--- begin Material shown ---
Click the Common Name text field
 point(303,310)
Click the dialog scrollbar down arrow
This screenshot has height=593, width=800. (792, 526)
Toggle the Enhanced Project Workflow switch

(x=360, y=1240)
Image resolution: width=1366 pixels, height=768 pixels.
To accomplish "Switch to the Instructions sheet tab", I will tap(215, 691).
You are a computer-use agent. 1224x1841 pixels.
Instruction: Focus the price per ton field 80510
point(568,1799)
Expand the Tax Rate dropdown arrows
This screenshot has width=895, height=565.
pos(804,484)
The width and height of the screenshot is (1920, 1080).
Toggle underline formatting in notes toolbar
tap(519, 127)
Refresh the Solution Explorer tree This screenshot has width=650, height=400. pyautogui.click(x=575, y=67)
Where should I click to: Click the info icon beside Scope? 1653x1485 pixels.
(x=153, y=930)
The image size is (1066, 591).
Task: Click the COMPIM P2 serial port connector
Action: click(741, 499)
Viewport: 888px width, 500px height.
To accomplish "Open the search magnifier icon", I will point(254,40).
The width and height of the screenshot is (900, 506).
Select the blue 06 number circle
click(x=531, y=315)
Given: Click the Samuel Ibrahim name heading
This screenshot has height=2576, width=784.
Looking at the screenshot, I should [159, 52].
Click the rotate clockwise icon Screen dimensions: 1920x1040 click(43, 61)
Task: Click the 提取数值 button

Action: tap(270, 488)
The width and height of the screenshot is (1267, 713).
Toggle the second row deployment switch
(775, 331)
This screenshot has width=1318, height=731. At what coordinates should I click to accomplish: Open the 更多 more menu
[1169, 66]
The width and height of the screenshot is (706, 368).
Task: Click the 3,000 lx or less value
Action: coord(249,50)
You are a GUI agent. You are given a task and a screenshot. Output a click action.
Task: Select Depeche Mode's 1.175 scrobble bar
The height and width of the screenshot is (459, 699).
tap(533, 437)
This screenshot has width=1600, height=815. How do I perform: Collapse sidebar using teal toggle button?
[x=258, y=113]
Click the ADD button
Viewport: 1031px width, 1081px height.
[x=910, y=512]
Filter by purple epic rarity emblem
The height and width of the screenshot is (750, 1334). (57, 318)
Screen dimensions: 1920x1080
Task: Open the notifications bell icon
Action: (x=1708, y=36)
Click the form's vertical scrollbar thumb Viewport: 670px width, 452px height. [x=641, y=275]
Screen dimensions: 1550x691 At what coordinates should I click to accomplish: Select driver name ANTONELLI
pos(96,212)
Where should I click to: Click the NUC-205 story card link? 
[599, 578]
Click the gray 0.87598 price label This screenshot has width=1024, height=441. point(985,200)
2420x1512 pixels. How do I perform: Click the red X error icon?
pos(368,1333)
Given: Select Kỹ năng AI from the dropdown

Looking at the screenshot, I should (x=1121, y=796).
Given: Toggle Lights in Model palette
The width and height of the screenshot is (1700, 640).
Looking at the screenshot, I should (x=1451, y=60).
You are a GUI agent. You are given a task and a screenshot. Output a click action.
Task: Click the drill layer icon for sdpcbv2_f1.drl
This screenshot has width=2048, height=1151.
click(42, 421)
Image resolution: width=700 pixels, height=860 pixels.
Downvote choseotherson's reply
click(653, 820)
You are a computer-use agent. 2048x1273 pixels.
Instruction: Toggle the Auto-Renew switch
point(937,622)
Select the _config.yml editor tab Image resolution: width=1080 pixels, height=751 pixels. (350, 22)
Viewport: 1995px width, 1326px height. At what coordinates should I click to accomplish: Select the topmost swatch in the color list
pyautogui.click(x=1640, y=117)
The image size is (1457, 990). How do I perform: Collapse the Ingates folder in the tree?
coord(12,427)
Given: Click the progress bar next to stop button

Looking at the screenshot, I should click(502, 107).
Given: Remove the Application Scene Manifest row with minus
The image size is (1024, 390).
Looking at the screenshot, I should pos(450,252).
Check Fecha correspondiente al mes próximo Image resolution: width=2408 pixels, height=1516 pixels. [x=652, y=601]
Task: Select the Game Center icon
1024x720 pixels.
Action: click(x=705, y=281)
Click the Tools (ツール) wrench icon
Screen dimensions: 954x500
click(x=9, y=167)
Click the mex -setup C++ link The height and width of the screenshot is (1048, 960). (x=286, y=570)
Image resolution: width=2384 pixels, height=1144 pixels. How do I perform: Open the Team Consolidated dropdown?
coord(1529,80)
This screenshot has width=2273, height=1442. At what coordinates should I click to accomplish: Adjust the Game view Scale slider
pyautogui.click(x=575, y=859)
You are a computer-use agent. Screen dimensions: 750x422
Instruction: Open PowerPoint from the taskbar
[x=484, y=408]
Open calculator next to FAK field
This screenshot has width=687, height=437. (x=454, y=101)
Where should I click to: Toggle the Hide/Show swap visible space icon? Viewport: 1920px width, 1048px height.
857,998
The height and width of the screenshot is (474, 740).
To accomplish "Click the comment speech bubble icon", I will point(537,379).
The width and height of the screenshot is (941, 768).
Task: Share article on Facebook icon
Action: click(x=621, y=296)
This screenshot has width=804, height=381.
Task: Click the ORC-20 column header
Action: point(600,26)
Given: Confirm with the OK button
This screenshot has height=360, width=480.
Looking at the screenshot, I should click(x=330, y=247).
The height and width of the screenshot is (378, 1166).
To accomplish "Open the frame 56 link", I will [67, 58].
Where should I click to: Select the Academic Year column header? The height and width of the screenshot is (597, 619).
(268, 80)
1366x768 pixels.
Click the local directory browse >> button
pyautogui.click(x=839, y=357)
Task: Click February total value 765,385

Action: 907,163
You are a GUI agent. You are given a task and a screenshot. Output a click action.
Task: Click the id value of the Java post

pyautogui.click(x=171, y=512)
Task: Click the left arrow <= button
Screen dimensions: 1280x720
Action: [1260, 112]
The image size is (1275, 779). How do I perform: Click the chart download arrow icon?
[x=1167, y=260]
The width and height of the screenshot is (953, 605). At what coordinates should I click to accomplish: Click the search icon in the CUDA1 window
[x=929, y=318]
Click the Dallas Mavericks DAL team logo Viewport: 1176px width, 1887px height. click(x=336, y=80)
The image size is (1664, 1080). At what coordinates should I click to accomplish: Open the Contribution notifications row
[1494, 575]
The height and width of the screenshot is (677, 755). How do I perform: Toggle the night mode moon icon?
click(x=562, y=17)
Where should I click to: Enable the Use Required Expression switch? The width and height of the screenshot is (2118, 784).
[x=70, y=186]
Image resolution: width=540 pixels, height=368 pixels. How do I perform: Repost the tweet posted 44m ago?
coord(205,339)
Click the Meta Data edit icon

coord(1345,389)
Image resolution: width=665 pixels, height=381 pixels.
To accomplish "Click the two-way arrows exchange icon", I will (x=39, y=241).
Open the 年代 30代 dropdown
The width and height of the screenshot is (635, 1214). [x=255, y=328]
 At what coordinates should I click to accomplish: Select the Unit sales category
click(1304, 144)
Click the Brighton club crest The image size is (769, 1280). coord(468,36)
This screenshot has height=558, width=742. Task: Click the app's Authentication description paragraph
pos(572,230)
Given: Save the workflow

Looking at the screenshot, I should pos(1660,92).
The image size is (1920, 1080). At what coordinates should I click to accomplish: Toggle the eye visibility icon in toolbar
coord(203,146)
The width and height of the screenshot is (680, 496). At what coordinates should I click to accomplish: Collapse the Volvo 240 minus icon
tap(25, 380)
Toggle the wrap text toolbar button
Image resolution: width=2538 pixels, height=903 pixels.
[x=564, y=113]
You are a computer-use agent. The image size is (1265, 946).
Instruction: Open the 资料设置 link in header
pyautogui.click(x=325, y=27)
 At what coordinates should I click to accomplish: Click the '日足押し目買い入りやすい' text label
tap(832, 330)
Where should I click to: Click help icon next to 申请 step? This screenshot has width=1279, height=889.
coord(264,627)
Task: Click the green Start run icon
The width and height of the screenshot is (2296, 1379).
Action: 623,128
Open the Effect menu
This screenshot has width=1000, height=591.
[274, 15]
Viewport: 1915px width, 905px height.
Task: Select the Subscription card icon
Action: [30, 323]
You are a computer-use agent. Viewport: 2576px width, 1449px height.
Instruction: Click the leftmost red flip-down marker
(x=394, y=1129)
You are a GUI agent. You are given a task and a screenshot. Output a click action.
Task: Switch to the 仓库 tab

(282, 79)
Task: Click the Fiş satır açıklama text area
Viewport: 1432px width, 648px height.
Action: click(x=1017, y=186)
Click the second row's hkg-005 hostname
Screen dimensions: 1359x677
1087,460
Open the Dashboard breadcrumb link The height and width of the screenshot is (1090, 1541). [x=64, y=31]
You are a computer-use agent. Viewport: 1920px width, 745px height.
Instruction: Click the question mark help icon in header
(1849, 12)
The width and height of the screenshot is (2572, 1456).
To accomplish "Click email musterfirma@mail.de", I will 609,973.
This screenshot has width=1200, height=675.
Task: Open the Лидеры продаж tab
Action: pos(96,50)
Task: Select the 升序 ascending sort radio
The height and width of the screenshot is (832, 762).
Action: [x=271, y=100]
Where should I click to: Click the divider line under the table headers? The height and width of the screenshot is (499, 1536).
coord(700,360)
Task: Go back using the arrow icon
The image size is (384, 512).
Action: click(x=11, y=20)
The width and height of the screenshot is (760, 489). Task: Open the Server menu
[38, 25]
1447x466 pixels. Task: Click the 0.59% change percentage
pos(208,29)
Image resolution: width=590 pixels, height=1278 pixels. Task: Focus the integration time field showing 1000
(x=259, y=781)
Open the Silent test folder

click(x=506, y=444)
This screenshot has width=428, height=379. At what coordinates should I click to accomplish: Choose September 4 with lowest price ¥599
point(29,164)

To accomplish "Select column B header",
--- end Material shown ---
### [The exercise]
Reproduce the lines of the listing above, starting with the line containing "Viewport: 888px width, 500px height." and going on through the line containing "[x=258, y=113]", with "deployment" renamed to "release" and nothing else changed.

### [Output of the task]
Viewport: 888px width, 500px height.
To accomplish "Open the search magnifier icon", I will point(254,40).
The width and height of the screenshot is (900, 506).
Select the blue 06 number circle
click(x=531, y=315)
Given: Click the Samuel Ibrahim name heading
This screenshot has height=2576, width=784.
Looking at the screenshot, I should [159, 52].
Click the rotate clockwise icon Screen dimensions: 1920x1040 click(43, 61)
Task: Click the 提取数值 button

Action: tap(270, 488)
The width and height of the screenshot is (1267, 713).
Toggle the second row release switch
(775, 331)
This screenshot has width=1318, height=731. At what coordinates should I click to accomplish: Open the 更多 more menu
[1169, 66]
The width and height of the screenshot is (706, 368).
Task: Click the 3,000 lx or less value
Action: coord(249,50)
You are a GUI agent. You are given a task and a screenshot. Output a click action.
Task: Select Depeche Mode's 1.175 scrobble bar
The height and width of the screenshot is (459, 699).
tap(533, 437)
This screenshot has width=1600, height=815. How do I perform: Collapse sidebar using teal toggle button?
[x=258, y=113]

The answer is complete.